**Trecho**
★ ★ ★

Escócia vence o Haiti, mas desempenho acende alerta para próximos adversários do Brasil na Copa

Seleção escocesa lidera o Grupo C após vitória por 1 a 0, enquanto Haiti surpreende com atuação competitiva e mostra pontos fortes para duelo contra o Brasil

Copa do Mundo 2026: Hanley e Pierrot em Haiti x Escócia — Foto: Maddie Meyer - FIFA/FIFA via Getty Images

A vitória da Escócia por 1 a 0 sobre o Haiti, na noite de sábado (13), em Boston, nos Estados Unidos, abriu os trabalhos do Grupo C da Copa do Mundo e ofereceu importantes sinais para a Seleção Brasileira, que enfrentará ambas as equipes nos próximos compromissos da fase de grupos.

★ ★ ★

**Dados registrados**

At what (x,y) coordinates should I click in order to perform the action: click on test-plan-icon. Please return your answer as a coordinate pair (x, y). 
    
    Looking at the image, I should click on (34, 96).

★ ★ ★

**Objetivo do exercício**
Transcreva fielmente a passagem da notícia sobre a vitória da Escócia contra o Haiti, de “Escócia vence o” até “fase de grupos.”.

**Resposta**
Escócia vence o Haiti, mas desempenho acende alerta para próximos adversários do Brasil na Copa

Seleção escocesa lidera o Grupo C após vitória por 1 a 0, enquanto Haiti surpreende com atuação competitiva e mostra pontos fortes para duelo contra o Brasil

Copa do Mundo 2026: Hanley e Pierrot em Haiti x Escócia — Foto: Maddie Meyer - FIFA/FIFA via Getty Images

A vitória da Escócia por 1 a 0 sobre o Haiti, na noite de sábado (13), em Boston, nos Estados Unidos, abriu os trabalhos do Grupo C da Copa do Mundo e ofereceu importantes sinais para a Seleção Brasileira, que enfrentará ambas as equipes nos próximos compromissos da fase de grupos.